突然ですが、あしたは彼女さんが来ます。

5 月に会ってから 4 ヶ月と半月ぶりの再会です。その間にいろいろなことがありました。基本的につらいことばかりです。しかし、なんとか乗り越えてきました。

5 月にふたりで話したこと、その気持ち自体は変わっていません。しかし当初の思惑からはだいぶ外れ、今回の再会で急を要する話をすることになってしまいました。つまりこの状況、彼女が大学を卒業するまで待っていることができなくなってしまったのです。

こっちに来たら、少し……しばらく、いやずっと、こっちにいればいいのに。

元々、自分の恋愛沙汰を人に話すタイプではないのですが、彼女からの手紙で両親に恋人の存在を明かしてしまい、実は今、家の中でひとり気まずい雰囲気に包まれています。気まずいというか、25 年間、今までそういう話を避けて生きてきたのです。早くに結婚した友人 S さんが結婚の報告を相手の両親にするんじゃなく、自分の両親にするほうがよほど照れくさいというようなことを言っていましたが、本当にその通り。こういう話は普段顔を見て暮らしている家族の前だからこそ、言えないものです。別に、隠していたわけではないのです。ただでさえ恥ずかしいのに、自分のこの性格が、それをさらに言い出しにくくしているのです。

うちの妹みたいに、恋人のことを軽く言い出せたらどれだけ楽なことでしょうか。公言する相手が自分の家族という状況、自分が男であるがゆえの格好つけ、そしてこのような性格に育ってしまったこと。すべてが俺の足かせになってしまっています。

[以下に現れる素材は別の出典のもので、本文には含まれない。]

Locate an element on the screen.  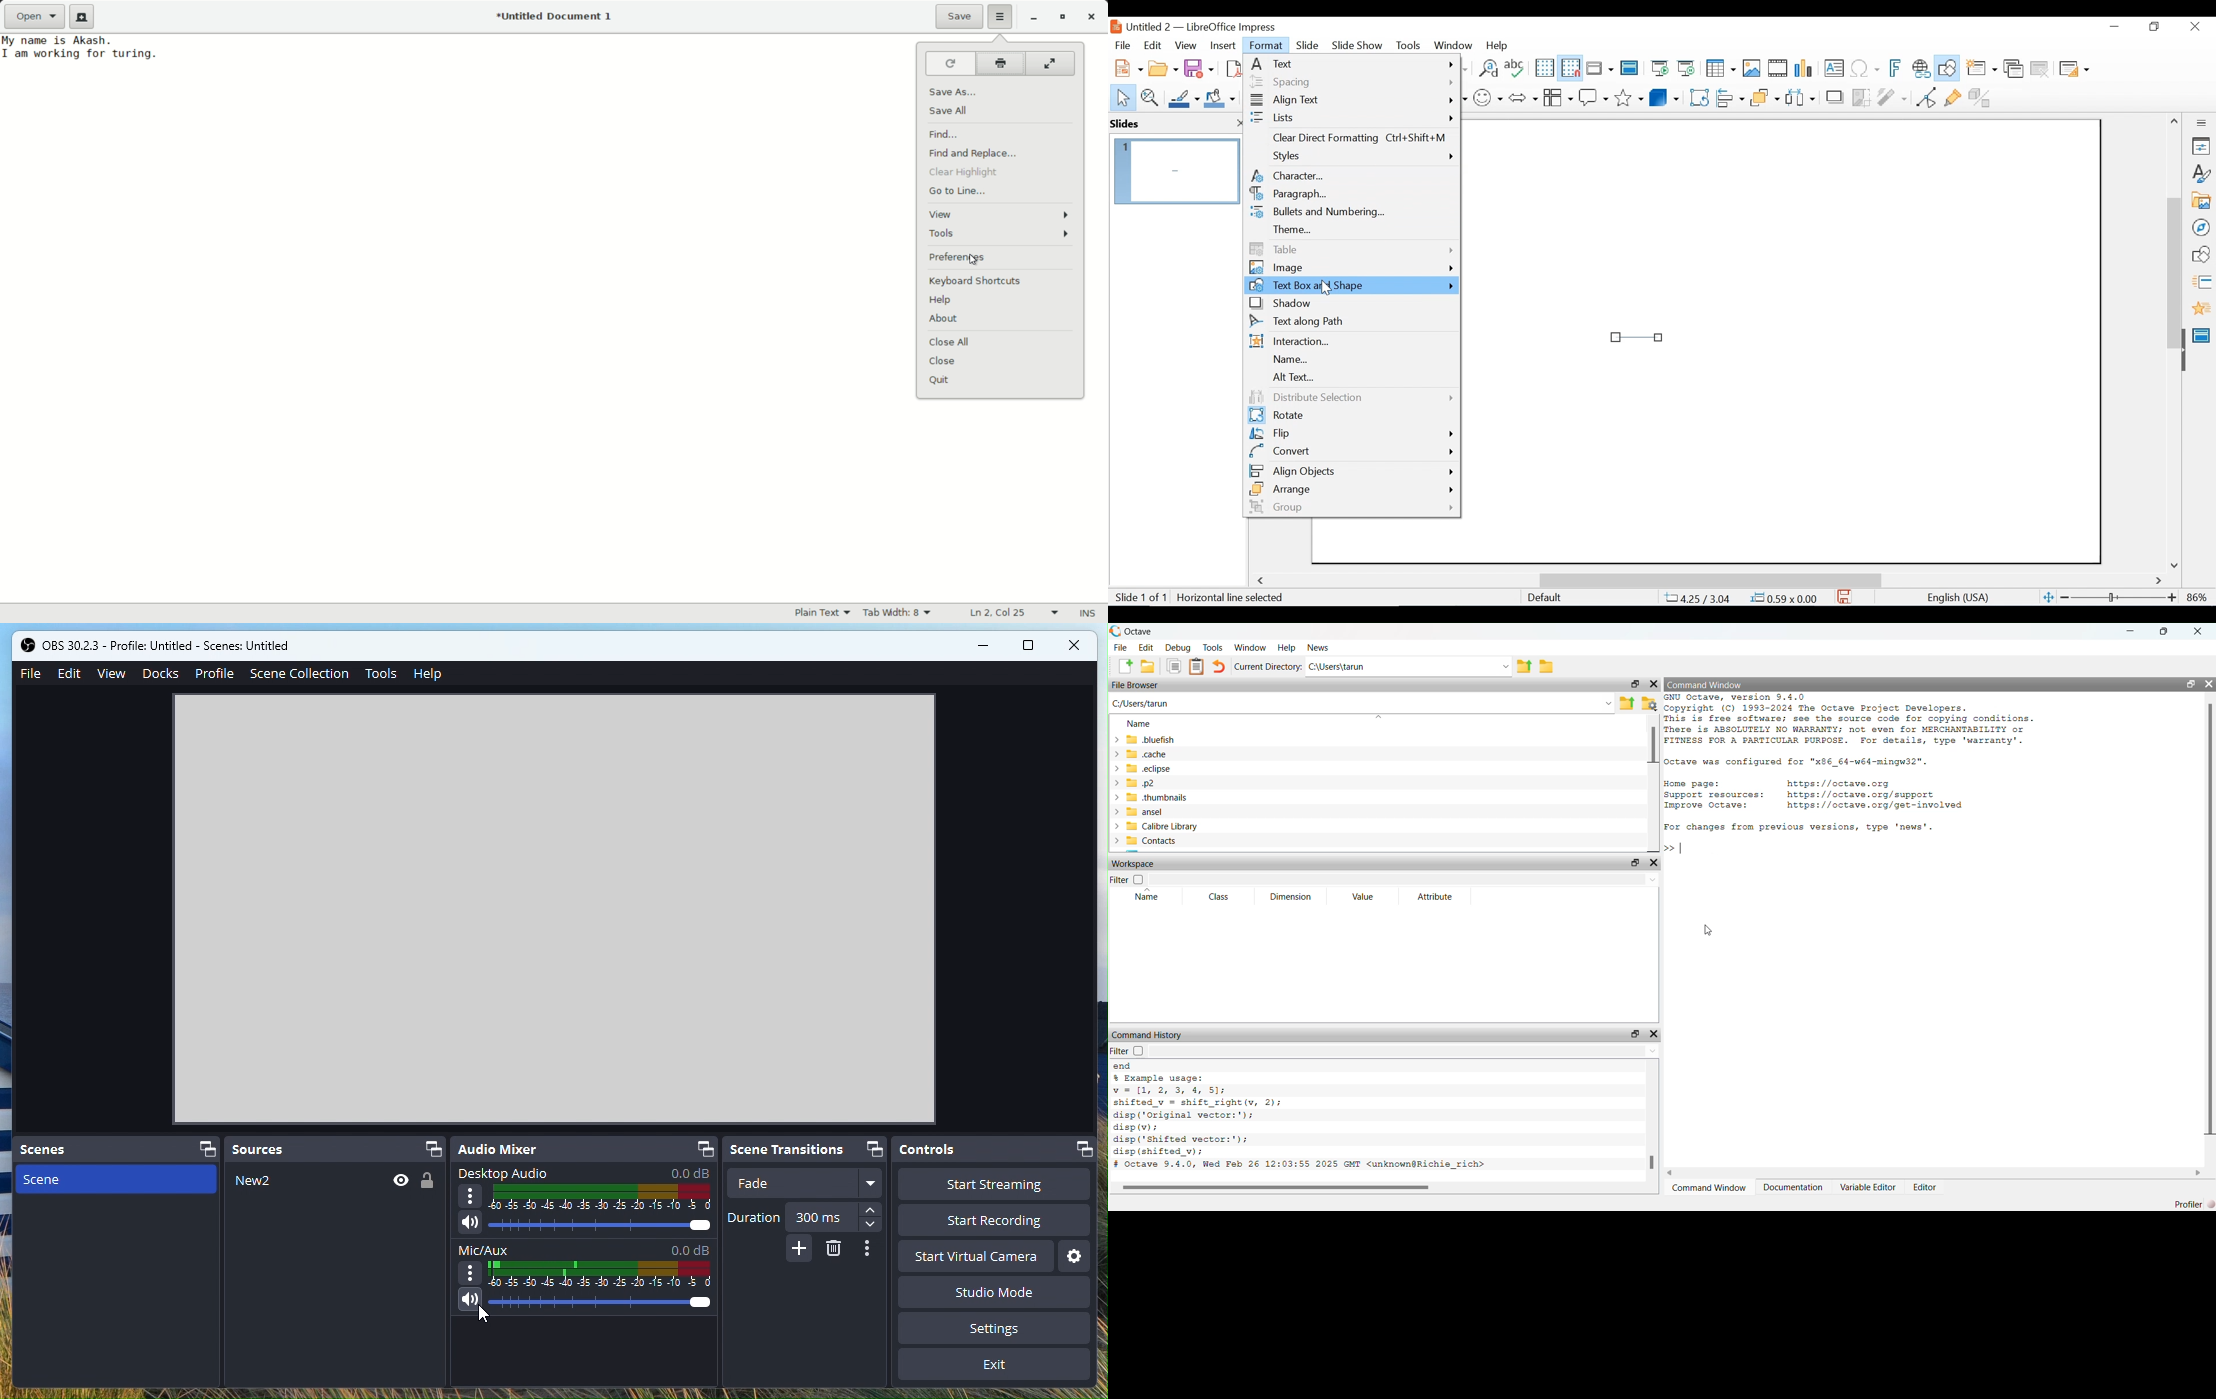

もっと早くに言ってくれたら、と彼女からの手紙を読んだ誰もが思ったでしょう。俺は何も言っていませんから。今は黙っていても、言うべきことは彼女と一緒に言います。ただ、それはあまりにもわがままなことだとはわかっています。そして、それがみんなを不安にさせ、反感、怒りを買うだろうこともわかっています。ひょっとして自分の居場所を失うかもしれないということだってわかっています。ただ、居場所がないのは彼女も一緒です。決戦は金曜日という DREAMS COME TRUE の歌がありますが、あしたはそんな日になりそうです。

ダメだったらどうするんでしょう、俺と彼女。幸いにもそんなことは考えていません。どんな条件をつけられたとしてもいいです。俺たちの気持ちを少しでも形にできるなら。それがふたりで夢見た形に近ければ、言うことありません。

あしたは一体どんな答えが出るのでしょうか。